| Document segment |
# Plow wings...are they worth it?



## DBL (Aug 27, 2005)

Don't see too many of them out on the road but one of my trucks has a 7.5' plow and i thought wings might be good for it. Anyone have them?


----------



## nbenallo33 (Oct 23, 2007)

wings are awesome to have they save you soo much time! once you use them you wont plow without them... what kind of plow do you have?


----------



## Brian Young (Aug 13, 2005)

They are worth it in my opinion. I had them on my old Meyers 7.5ft plow.


----------



## aeronutt (Sep 24, 2008)

I made my own last year for an experiment out of 1/4 inch plate bolted to each end. The plate sticks out about 14 inches from the blade and is 90 degrees from the plow so it doesn't give any extra width, but the box effect drastically cut down on repeat trips down a long row when you need to carry all the snow out to a central pile. No more piddle trails rolling off each side. I think it actually works better than a v-plow in scoop mode because you don't loose any width. The downside is that you have to stop and unbolt a heavy plate before you can windrow. I found that having a plate on only the left side was a great compromise because I could still windrow to the right while taking a wider pass because it didn't spill over the left side so much and carry piles without leaving trails by placing the blade 10 degrees left.

| Exercise materials |
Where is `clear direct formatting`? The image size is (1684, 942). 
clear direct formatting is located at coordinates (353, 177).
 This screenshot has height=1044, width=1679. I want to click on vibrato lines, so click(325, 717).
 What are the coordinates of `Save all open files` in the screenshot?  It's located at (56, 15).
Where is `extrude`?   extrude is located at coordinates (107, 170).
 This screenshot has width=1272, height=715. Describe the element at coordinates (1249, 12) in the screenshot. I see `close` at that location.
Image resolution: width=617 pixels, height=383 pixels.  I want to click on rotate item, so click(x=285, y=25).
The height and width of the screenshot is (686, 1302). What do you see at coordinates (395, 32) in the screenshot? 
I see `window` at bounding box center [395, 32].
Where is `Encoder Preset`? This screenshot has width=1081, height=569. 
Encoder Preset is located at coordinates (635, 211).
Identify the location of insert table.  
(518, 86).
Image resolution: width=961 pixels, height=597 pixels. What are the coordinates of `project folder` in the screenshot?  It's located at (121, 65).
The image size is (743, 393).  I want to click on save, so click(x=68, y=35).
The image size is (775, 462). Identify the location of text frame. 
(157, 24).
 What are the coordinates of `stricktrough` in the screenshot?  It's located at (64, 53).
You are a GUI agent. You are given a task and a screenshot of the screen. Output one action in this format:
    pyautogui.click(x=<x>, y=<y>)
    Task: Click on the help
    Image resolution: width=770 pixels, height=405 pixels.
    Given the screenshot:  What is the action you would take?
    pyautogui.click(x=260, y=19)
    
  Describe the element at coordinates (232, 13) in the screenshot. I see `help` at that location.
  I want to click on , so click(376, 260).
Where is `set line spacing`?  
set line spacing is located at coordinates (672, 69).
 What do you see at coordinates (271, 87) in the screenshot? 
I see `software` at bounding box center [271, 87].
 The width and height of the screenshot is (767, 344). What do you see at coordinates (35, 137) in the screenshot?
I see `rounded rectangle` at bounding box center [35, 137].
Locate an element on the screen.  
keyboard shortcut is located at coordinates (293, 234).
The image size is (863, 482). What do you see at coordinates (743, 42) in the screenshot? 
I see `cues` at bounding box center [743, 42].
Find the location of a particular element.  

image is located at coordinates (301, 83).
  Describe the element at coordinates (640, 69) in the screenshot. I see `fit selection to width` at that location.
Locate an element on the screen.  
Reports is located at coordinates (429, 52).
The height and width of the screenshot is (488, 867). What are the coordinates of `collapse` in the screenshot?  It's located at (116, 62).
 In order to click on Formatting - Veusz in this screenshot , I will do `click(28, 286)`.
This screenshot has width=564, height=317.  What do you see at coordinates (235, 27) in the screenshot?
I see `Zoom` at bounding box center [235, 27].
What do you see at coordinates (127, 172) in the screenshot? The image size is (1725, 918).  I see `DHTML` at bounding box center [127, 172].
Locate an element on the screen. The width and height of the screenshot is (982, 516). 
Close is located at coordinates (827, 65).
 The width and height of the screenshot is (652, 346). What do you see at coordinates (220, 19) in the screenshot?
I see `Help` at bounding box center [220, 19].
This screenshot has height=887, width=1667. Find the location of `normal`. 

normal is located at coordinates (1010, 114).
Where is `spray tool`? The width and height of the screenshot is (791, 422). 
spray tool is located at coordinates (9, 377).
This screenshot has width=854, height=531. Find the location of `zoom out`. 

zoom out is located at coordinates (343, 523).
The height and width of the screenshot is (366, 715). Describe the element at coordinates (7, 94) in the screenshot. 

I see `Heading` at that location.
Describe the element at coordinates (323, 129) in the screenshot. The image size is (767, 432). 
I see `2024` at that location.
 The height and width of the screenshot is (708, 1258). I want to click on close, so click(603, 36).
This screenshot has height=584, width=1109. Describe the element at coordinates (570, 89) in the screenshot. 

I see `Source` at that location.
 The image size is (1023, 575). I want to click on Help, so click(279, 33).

| Task requirements |
**a)** Answer these questions about the plow wings thread:
(i) What size plow is on one of DBL's trucks?
(ii) On what plow did Brian Young have wings?
(iii) About how far does aeronutt's plate stick out from the blade?
**b)** Output the lines of the listing starting with the line that contains "This screenshot has height=887, width=1667." and going on through the end of the listing, both ends included.

| Solutions by task |
**a)**
(i) A 7.5' plow.
(ii) His old Meyers 7.5ft plow.
(iii) About 14 inches.

**b)**
This screenshot has height=887, width=1667. Find the location of `normal`. 

normal is located at coordinates (1010, 114).
Where is `spray tool`? The width and height of the screenshot is (791, 422). 
spray tool is located at coordinates (9, 377).
This screenshot has width=854, height=531. Find the location of `zoom out`. 

zoom out is located at coordinates (343, 523).
The height and width of the screenshot is (366, 715). Describe the element at coordinates (7, 94) in the screenshot. 

I see `Heading` at that location.
Describe the element at coordinates (323, 129) in the screenshot. The image size is (767, 432). 
I see `2024` at that location.
 The height and width of the screenshot is (708, 1258). I want to click on close, so click(603, 36).
This screenshot has height=584, width=1109. Describe the element at coordinates (570, 89) in the screenshot. 

I see `Source` at that location.
 The image size is (1023, 575). I want to click on Help, so click(279, 33).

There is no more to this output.